I LOve LOVe LOVE having a boyfriend that i actually feel like he’ll never play me, that makes me feel safe,that makes me feel like he respects my boundaries and won’t try to rush things. He’s the first person i dated that i want to last a VEry VERy VERY long time.
I want to spend all my time with one person. I want to spend my day with him today, tomorrow, and the next. There’s 75 days left before the world ends and i want to give them all to you. And its only been one offical day. I’m soo smitten 10/06/12
Who do i pick!? Guy #1 is funny, cute, and i already put in alot of my time in me and him. But boy #2 is sweet, kind, strong, responsible, and treats me like a princess. I think the obvious choice is boy#2 but i just can’t let boy#1 go he will always be my #1 but i know #2 is better. I don’t know what to do?!
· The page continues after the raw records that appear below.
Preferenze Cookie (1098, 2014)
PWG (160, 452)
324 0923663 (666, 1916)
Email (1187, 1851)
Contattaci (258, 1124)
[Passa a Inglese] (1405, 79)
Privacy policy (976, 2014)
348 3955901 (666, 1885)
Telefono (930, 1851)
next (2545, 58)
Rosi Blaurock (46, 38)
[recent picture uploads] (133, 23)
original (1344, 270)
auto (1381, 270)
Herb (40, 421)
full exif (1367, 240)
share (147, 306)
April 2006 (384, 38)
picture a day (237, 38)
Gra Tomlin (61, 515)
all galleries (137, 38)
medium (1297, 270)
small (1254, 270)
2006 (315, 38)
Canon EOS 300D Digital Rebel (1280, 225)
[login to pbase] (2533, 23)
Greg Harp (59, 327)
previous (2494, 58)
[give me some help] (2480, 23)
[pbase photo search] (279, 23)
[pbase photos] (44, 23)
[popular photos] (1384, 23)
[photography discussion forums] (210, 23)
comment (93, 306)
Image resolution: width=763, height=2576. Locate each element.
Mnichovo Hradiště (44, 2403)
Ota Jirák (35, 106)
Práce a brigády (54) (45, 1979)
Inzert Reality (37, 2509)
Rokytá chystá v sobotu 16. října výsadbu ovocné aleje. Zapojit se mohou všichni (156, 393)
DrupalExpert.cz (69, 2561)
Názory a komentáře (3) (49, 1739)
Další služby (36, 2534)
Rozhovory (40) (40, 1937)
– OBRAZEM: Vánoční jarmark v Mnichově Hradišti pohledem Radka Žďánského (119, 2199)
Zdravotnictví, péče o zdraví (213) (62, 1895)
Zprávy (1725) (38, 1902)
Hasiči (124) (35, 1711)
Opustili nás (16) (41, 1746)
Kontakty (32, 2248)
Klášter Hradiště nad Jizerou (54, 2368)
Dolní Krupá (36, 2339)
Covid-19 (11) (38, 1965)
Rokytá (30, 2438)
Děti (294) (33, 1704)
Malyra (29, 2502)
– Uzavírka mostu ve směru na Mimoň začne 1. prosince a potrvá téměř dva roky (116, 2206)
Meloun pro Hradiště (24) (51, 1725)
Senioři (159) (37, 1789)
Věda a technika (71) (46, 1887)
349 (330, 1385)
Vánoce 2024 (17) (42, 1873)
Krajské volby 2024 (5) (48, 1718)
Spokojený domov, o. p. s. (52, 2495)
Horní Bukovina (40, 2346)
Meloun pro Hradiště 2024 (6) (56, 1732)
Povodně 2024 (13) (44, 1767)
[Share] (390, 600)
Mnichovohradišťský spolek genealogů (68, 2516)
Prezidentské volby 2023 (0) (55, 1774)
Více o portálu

I finally got my tumblr to work again! I’m so excited to vent about my life to whoever cares to listen.
I broke it off with him finally.i told him ” we’ve been talking for so long and not moving forward that i stopped thinking we will. i don’t see you and me as an us and i don’t see a point to this anymore” he said ‘i want there to be a point to us i’ and blah blah but he didn’t want to move forward until he realized i wasn’t waiting another minute for him. I have dropped so many good guys waiting for him to make us official. The truth is i would ditch any other guy for him but someone new has come into the picture and i’m not rejecting another good guy for a boy who will never take the next step.
So he came back to my house today and when he was leaving he wanted that perfect goodbye kiss. He looks into my eyes and goes for it. This would of been that perfect fairytale ending, but the whole time i was thinking…i didn’t brush my teeth.